Nearly half of the land occupied by Israeli settlement outposts in the occupied West Bank is private Palestinian property, a watchdog group said yesterday.
Forty-four percent of the land where the wildcat settlements were built belong to private Palestinian owners, Peace Now said.
The vast majority of the outposts — 80 of the more than 100 in the territory — were either partially or wholly built on private Palestinian land without authorization of the owners, it said.
PHOTO: REUTERS
“[Israeli] Defense Minister Ehud Barak said recently that he wanted to dismantle the outposts built on private Palestinian land — he is going to have lots of work in the coming weeks and months,” Peace Now head Yariv Oppenheimer told army radio.
A senior settler official, Danny Dayan, rejected the report, saying that “not a single Arab has been harmed” by settlement activities.
Although the international community considers all Israeli settlements illegal, Israel makes a distinction between those authorized by the government and so-called wildcat outposts, set up by zealous settlers without state approval.

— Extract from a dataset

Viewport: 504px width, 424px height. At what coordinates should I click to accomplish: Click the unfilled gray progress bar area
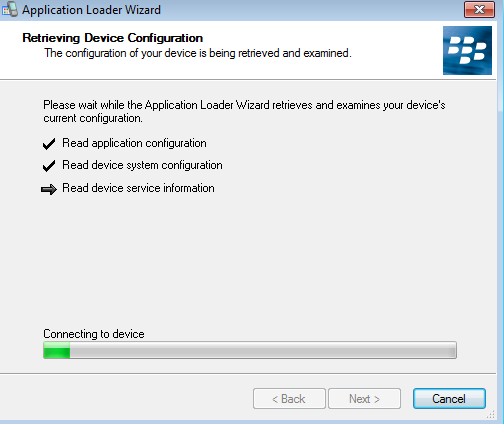[x=263, y=350]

More than 280,000 people live in Israeli settlements in the West Bank.
The majority moved to the settlements for economic reasons, but an extremely vocal and often violent minority thinks the Jewish people have a God-given, biblical-era right to the land.
The residents of the outposts tend to be the most radical settlers, establishing their homes on any land they see fit.
Also yesterday, a minister close to Israeli Prime Minister Benjamin Netanyahu said Israel would not agree to US demands to freeze all settlement activity in the occupied West Bank.
“I want to say in a crystal clear manner that the current Israeli government will not accept in any fashion that legal settlement activity in Judea and Samaria be frozen,” Transport Minister Yisrael Katz said, using the Israeli term for the West Bank.
“The government will defend the vital interests of the state of Israel,” he told army radio.
It was the first high-level reaction to a call by US President Barack Obama on Thursday during a meeting with Palestinian President Mahmud Abbas that Israel stop settlement activity, a key obstacle in the hobbled Middle East peace talks.
Netanyahu has said his government would dismantle the outposts, but has argued that expansion of existing blocks should be allowed to continue.